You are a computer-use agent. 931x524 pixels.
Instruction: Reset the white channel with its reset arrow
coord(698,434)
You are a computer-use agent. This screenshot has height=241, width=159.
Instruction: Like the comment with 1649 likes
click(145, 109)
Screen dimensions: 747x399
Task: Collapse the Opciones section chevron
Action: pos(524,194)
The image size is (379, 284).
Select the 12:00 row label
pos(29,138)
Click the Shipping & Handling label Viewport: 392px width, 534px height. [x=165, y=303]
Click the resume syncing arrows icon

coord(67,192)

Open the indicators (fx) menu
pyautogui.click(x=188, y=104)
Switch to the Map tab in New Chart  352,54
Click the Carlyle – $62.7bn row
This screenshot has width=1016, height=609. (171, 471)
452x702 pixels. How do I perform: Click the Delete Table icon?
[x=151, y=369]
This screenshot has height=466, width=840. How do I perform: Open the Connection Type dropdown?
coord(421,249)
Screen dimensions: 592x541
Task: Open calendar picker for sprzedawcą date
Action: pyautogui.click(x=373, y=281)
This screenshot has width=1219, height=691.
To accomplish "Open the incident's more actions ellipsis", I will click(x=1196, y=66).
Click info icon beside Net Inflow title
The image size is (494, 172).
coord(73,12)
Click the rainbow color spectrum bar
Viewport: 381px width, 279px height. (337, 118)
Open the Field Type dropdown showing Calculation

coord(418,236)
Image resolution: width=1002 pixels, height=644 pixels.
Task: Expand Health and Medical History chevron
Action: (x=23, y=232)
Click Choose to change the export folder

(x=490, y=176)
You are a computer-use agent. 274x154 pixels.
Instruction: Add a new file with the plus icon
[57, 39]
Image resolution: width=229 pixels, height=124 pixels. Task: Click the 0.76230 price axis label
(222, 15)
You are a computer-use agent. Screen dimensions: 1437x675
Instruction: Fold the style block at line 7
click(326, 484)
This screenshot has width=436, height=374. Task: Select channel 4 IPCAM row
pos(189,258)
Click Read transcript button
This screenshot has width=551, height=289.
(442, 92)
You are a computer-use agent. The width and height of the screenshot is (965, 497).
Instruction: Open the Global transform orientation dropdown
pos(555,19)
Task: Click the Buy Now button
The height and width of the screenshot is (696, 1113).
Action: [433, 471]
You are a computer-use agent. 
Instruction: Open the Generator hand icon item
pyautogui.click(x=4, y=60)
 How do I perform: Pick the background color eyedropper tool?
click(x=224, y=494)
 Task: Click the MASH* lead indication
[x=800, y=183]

■ WORK ORDER ■
An exact transcription of the data above is required.

■ REPLY ■
You are a computer-use agent. 931x524 pixels.
Instruction: Reset the white channel with its reset arrow
coord(698,434)
You are a computer-use agent. This screenshot has height=241, width=159.
Instruction: Like the comment with 1649 likes
click(145, 109)
Screen dimensions: 747x399
Task: Collapse the Opciones section chevron
Action: pos(524,194)
The image size is (379, 284).
Select the 12:00 row label
pos(29,138)
Click the Shipping & Handling label Viewport: 392px width, 534px height. [x=165, y=303]
Click the resume syncing arrows icon

coord(67,192)

Open the indicators (fx) menu
pyautogui.click(x=188, y=104)
Switch to the Map tab in New Chart  352,54
Click the Carlyle – $62.7bn row
This screenshot has width=1016, height=609. (171, 471)
452x702 pixels. How do I perform: Click the Delete Table icon?
[x=151, y=369]
This screenshot has height=466, width=840. How do I perform: Open the Connection Type dropdown?
coord(421,249)
Screen dimensions: 592x541
Task: Open calendar picker for sprzedawcą date
Action: pyautogui.click(x=373, y=281)
This screenshot has width=1219, height=691.
To accomplish "Open the incident's more actions ellipsis", I will click(x=1196, y=66).
Click info icon beside Net Inflow title
The image size is (494, 172).
coord(73,12)
Click the rainbow color spectrum bar
Viewport: 381px width, 279px height. (337, 118)
Open the Field Type dropdown showing Calculation

coord(418,236)
Image resolution: width=1002 pixels, height=644 pixels.
Task: Expand Health and Medical History chevron
Action: (x=23, y=232)
Click Choose to change the export folder

(x=490, y=176)
You are a computer-use agent. 274x154 pixels.
Instruction: Add a new file with the plus icon
[57, 39]
Image resolution: width=229 pixels, height=124 pixels. Task: Click the 0.76230 price axis label
(222, 15)
You are a computer-use agent. Screen dimensions: 1437x675
Instruction: Fold the style block at line 7
click(326, 484)
This screenshot has width=436, height=374. Task: Select channel 4 IPCAM row
pos(189,258)
Click Read transcript button
This screenshot has width=551, height=289.
(442, 92)
You are a computer-use agent. The width and height of the screenshot is (965, 497).
Instruction: Open the Global transform orientation dropdown
pos(555,19)
Task: Click the Buy Now button
The height and width of the screenshot is (696, 1113).
Action: [433, 471]
You are a computer-use agent. 
Instruction: Open the Generator hand icon item
pyautogui.click(x=4, y=60)
 How do I perform: Pick the background color eyedropper tool?
click(x=224, y=494)
 Task: Click the MASH* lead indication
[x=800, y=183]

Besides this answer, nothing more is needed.